YOUR ASSIGNMENT:
After finding the line that holds "Where should I" below, set down that line and the rest through the final one exactly, leaving the pictures out.
▼▼▼
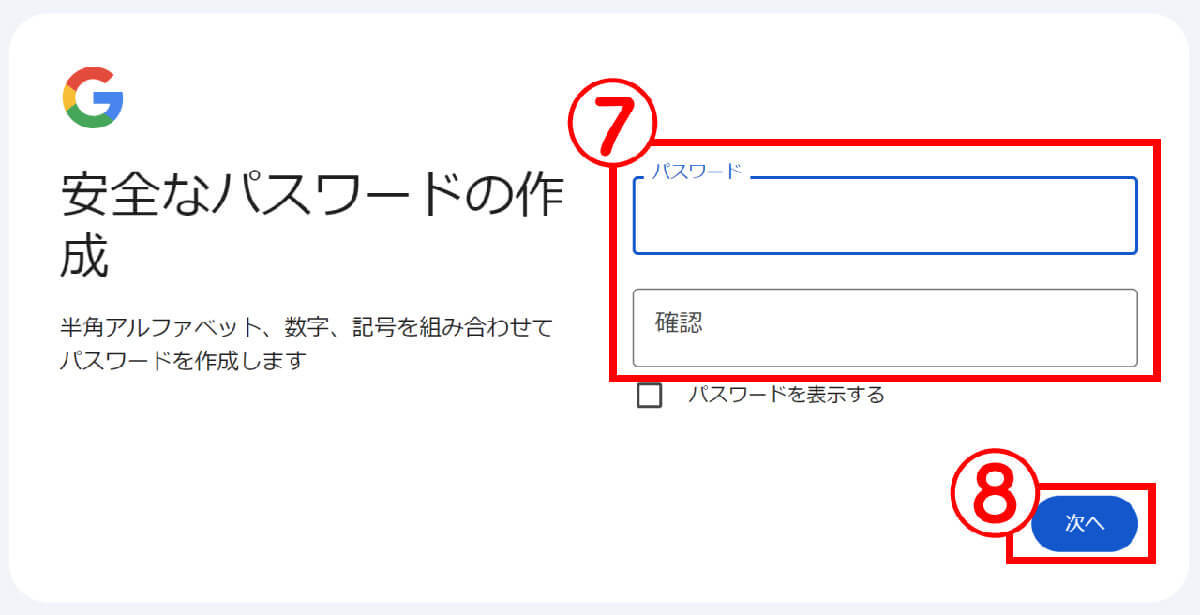Click the floating パスワード field label
This screenshot has width=1200, height=615.
click(x=697, y=172)
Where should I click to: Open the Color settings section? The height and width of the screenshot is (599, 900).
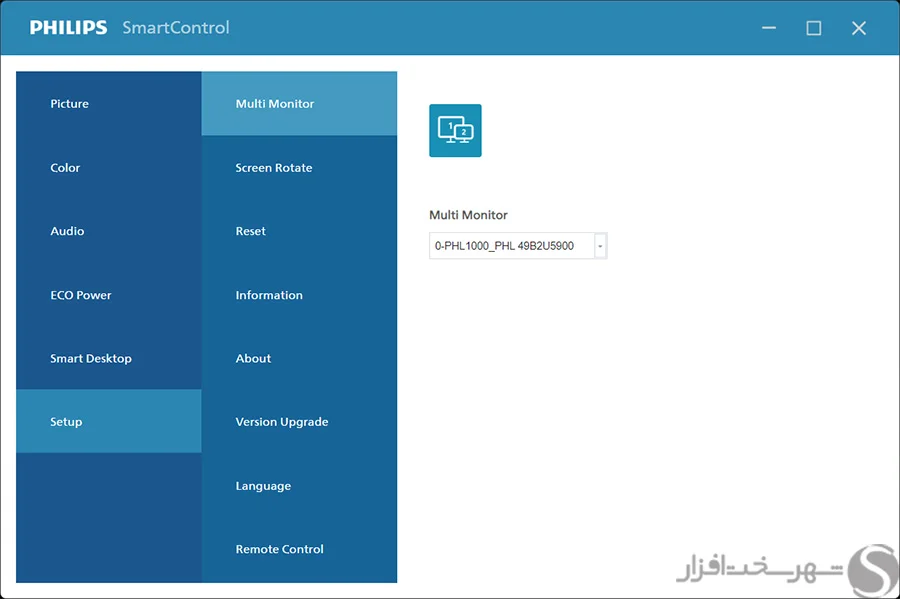[x=64, y=167]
▲▲▲
YOUR RESPONSE:
Where should I click to: Open the Color settings section? The height and width of the screenshot is (599, 900).
[x=64, y=167]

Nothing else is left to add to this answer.